Extrait de page.
━━━━━━━━━━━━━━━━━━━━━━━━━━━━━━

Devant La Soundiata, un restaurant africain, le groupe aperçoit un livreur à vélo qui attend une commande. Ce sera le premier interrogé. “Au départ il nous a dit qu’il avait un ami pour le dépanner ce soir, mais plus la conversation durait, plus il voulait se confier sur sa situation. Il lui arrive parfois de dormir à la rue à Alfortville“, résume François. L’échange avec cet homme d’une trentaine d’années, sans situation professionnelle stable et sans logement depuis une séparation, a marqué les esprits. Déjà domicilié au CCAS, il a accepté que l’équipe note son nom et ses coordonnées sur un registre pour que les services municipaux l’aident.

Le long de l’avenue Zola, Sophie interroge une jeune femme. “Bonjour je suis Sophie, bénévole pour la Nuit des Solidarités. Avez-vous un endroit où passer la nuit ?” Incompréhension dans le regard de l’interlocutrice, puis tristesse teintée de colère. “Pourquoi vous me demandez ça ? C’est parce que je porte un pantalon de jogging ?” s’agace-t-elle avant de passer son chemin. De quoi susciter un petit malaise rapidement dissipé. “C’est fou de le prendre comme ça !” Ailleurs, les réactions des interrogés se font plus cocasses. “J’ai déjà donné pour les calendriers !”, “Vous êtes des gilets jaunes ?”. Avenue Dolet, une passante parle français avec un accent étranger. “Vous cherchez un endroit où dormir ? Moi ? Ah! Non, je rentre chez moi. Mais merci, c’est bien ce que vous faites”.

━━━━━━━━━━━━━━━━━━━━━━━━━━━━━━

Données fournies.
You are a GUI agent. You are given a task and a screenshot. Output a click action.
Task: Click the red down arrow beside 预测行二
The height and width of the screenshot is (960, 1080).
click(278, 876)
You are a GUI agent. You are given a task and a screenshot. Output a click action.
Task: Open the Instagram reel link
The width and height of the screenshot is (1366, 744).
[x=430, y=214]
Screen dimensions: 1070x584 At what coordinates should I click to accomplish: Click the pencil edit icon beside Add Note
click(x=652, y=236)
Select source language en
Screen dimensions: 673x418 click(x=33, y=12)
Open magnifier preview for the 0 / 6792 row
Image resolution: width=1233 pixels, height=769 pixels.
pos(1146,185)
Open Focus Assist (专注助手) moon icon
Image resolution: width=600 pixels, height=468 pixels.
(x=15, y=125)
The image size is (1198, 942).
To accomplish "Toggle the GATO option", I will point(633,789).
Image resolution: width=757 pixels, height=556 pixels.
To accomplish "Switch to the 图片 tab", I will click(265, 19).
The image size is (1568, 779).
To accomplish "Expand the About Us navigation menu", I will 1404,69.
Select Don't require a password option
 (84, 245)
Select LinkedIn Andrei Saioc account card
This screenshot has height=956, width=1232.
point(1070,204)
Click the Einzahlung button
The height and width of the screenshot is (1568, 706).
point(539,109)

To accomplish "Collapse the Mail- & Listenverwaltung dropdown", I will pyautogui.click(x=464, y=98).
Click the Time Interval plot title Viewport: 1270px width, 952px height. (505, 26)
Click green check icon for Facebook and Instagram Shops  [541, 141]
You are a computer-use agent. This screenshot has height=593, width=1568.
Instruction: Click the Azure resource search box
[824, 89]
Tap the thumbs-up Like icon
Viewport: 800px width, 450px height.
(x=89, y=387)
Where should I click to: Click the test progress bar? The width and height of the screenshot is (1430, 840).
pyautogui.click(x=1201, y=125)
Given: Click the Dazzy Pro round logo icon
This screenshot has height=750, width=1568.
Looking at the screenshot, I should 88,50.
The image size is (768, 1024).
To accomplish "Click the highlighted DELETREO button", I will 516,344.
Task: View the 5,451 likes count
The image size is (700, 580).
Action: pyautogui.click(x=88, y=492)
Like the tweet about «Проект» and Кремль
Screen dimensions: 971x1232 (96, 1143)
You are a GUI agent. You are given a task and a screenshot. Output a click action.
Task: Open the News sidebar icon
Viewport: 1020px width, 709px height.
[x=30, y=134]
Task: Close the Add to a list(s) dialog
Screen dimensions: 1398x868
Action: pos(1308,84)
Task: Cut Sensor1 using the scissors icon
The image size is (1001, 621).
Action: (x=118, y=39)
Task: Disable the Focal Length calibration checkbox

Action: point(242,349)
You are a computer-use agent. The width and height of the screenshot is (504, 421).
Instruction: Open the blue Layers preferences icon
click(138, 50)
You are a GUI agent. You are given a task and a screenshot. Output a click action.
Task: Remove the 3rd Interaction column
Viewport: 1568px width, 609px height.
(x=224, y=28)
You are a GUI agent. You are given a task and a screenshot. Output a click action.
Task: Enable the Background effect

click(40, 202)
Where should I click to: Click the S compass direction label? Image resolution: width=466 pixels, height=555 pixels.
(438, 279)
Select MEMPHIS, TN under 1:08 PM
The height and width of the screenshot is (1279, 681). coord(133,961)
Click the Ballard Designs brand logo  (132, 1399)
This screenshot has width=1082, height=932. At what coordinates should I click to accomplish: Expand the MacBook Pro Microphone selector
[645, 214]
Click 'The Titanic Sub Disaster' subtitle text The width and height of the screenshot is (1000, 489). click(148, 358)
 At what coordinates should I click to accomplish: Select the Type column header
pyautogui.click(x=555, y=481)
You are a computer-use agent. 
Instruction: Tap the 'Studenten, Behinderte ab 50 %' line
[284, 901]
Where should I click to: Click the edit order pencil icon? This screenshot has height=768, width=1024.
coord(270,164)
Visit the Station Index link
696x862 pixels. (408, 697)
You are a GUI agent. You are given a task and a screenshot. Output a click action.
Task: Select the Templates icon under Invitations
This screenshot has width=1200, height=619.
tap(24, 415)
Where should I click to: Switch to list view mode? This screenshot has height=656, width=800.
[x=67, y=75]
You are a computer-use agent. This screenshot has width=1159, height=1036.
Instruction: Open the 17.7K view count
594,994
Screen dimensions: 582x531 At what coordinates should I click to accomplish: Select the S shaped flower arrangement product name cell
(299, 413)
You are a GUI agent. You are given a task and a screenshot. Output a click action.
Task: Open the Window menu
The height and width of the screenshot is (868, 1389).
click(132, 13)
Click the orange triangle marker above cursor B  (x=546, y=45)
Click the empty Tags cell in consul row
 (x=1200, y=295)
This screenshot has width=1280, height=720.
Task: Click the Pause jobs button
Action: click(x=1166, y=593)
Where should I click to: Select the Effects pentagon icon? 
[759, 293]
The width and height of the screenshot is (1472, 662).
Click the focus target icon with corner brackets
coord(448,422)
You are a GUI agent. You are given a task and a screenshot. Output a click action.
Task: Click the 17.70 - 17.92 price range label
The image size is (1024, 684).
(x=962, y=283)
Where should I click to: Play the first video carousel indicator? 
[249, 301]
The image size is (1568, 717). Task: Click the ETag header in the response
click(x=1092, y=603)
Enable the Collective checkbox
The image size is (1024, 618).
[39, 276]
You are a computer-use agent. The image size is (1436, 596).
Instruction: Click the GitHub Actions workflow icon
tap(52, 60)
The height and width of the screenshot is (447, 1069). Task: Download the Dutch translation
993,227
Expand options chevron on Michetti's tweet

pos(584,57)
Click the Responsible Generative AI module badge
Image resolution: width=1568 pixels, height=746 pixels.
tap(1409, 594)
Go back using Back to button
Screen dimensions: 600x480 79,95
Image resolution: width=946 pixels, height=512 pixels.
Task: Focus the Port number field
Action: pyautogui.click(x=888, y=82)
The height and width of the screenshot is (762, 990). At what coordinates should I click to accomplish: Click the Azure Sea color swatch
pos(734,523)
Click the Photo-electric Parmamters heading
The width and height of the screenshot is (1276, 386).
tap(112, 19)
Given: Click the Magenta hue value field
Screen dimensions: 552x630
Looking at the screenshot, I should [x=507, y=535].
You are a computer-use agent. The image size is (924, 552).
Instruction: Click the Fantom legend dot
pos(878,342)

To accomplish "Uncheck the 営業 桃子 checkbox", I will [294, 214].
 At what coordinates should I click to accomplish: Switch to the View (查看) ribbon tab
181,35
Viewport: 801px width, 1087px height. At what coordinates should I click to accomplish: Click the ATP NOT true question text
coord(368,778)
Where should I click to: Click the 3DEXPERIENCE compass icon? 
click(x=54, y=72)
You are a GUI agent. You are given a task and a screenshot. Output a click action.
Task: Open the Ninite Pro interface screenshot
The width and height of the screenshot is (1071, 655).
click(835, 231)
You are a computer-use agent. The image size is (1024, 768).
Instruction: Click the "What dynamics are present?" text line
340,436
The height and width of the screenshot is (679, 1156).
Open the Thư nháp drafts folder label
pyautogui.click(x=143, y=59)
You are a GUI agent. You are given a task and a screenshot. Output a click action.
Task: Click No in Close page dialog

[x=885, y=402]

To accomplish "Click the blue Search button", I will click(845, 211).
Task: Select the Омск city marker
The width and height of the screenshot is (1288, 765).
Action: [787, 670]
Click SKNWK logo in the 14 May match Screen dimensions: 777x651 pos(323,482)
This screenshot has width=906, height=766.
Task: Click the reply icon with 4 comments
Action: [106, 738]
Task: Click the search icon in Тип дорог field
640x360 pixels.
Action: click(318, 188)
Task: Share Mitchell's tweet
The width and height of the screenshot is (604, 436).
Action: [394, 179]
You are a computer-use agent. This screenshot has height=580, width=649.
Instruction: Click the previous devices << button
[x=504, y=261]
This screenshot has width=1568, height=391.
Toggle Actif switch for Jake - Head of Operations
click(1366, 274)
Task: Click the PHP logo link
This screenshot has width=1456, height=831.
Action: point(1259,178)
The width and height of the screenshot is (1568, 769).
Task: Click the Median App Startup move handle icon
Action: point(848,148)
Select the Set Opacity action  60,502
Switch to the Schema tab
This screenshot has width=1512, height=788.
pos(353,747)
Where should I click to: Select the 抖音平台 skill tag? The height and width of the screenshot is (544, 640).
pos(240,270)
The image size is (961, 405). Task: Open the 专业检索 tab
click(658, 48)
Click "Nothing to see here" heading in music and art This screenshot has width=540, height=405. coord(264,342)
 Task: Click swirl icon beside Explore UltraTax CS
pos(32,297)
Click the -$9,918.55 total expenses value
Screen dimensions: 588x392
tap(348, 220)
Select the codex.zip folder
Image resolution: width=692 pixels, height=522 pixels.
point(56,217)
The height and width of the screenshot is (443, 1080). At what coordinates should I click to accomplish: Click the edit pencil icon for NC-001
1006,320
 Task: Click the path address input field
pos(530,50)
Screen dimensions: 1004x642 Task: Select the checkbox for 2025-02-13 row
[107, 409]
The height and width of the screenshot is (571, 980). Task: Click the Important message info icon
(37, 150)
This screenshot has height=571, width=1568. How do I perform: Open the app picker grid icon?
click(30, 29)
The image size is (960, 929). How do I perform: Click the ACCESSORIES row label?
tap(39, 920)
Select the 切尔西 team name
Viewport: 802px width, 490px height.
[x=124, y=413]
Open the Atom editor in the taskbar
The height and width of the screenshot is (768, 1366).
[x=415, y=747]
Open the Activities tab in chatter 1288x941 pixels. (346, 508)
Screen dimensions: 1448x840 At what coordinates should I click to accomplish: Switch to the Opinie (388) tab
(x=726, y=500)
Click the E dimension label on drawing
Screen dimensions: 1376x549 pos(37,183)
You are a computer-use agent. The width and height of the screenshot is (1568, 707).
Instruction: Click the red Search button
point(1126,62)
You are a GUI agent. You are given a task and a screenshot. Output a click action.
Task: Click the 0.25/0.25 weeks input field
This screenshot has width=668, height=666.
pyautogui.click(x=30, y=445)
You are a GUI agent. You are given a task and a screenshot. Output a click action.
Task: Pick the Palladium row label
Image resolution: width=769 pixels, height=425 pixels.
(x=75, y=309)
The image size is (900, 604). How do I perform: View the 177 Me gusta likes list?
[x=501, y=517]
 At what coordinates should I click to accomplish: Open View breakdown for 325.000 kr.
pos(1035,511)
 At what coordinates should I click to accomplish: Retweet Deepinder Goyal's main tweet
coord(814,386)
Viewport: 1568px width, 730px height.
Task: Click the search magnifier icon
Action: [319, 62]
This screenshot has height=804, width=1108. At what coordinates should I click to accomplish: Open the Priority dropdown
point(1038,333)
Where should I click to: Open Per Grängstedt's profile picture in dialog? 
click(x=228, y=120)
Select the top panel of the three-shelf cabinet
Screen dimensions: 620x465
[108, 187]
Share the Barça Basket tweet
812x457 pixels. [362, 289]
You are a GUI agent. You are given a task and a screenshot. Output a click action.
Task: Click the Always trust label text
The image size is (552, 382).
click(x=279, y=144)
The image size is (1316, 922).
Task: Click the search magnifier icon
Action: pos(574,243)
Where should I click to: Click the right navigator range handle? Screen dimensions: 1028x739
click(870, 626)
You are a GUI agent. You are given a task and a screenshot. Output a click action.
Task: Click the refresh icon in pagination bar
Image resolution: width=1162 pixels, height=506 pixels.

━━━━━━━━━━━━━━━━━━━━━━━━━━━━━━

Travail à faire.
- a) D'après l'extrait, pourquoi l'équipe a-t-elle noté sur un registre le nom et les coordonnées du livreur à vélo ? Répondez en une à trois phrases.
- b) Reproduisez le passage de l'extrait en partant de « Devant La Soundiata, un » et en allant jusqu'à « services municipaux l’aident. ».

Réponses.
- a) L'équipe a noté son nom et ses coordonnées sur un registre, avec son accord, pour que les services municipaux l'aident.

- b)
Devant La Soundiata, un restaurant africain, le groupe aperçoit un livreur à vélo qui attend une commande. Ce sera le premier interrogé. “Au départ il nous a dit qu’il avait un ami pour le dépanner ce soir, mais plus la conversation durait, plus il voulait se confier sur sa situation. Il lui arrive parfois de dormir à la rue à Alfortville“, résume François. L’échange avec cet homme d’une trentaine d’années, sans situation professionnelle stable et sans logement depuis une séparation, a marqué les esprits. Déjà domicilié au CCAS, il a accepté que l’équipe note son nom et ses coordonnées sur un registre pour que les services municipaux l’aident.